On the day he died, Andrew Kissel was looking down the barrel of a long prison sentence for fraud. There has been speculation in the US he either ended his own life or more bizarrely, organised his own murder via 'suicide by hitman', keeping the hands of creditors from his estate and allowing his two children to collect on a US$10 million life-insurance policy.
Now there is perhaps one final play before the saga is laid to rest. Nancy Kissel will appeal against the Court of First Instance ruling, challenging a number of rulings made during the trial, the summing up of the evidence and the directions given to the jury by the judge.
Her cell in the Tai Lam Centre for Women in Tuen Mun could almost be seen as a haven from the pall that has descended on a family which continues to make the news for all the wrong reasons.
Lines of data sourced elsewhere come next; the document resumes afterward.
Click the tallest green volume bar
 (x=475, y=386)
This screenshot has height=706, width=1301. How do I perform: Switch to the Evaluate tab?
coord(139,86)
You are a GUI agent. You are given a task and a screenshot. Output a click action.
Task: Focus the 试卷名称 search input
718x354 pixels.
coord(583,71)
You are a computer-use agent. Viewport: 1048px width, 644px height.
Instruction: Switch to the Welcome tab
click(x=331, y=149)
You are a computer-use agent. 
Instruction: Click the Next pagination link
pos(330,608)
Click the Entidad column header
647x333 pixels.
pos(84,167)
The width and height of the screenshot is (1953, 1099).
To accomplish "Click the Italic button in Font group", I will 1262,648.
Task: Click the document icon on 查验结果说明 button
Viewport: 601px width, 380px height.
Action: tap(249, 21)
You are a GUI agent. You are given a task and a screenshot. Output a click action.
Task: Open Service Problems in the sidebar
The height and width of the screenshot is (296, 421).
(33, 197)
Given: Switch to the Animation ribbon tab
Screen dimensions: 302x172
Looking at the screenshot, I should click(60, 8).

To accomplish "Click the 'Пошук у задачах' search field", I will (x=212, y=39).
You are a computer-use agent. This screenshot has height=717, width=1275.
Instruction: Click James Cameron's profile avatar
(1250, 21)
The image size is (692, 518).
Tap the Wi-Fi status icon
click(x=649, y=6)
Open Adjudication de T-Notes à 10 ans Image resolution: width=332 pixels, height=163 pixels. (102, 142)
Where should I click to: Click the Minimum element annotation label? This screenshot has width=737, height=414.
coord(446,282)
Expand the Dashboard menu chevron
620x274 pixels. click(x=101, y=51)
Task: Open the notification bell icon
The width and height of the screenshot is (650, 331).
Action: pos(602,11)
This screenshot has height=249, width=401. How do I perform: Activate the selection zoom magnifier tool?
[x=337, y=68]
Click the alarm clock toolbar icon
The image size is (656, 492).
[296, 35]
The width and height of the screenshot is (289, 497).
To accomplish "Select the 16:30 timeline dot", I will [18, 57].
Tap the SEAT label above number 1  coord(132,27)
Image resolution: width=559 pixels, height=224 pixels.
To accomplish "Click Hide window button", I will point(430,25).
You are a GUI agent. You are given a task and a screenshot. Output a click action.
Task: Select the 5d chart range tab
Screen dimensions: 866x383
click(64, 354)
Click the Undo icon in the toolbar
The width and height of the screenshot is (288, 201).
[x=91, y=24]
Forensic psychologist GracyMary Leung, who now holds an honorary position at the University of Hong Kong but has worked with many prisoners in Britain, said while she could not comment on Nancy Kissel's experience in prison, there were stages that all those deprived of their liberty went through.
'When something traumatic like this [happens] - murder - it can shatter their mind for a long time, depending on the person's upbringing background and innate nature,' Dr Leung said. 'It goes back to having an angry temperament in your personality.'
With the prospect of an appeal against her conviction and the fact her children are now suing her, any anger is unlikely to abate soon.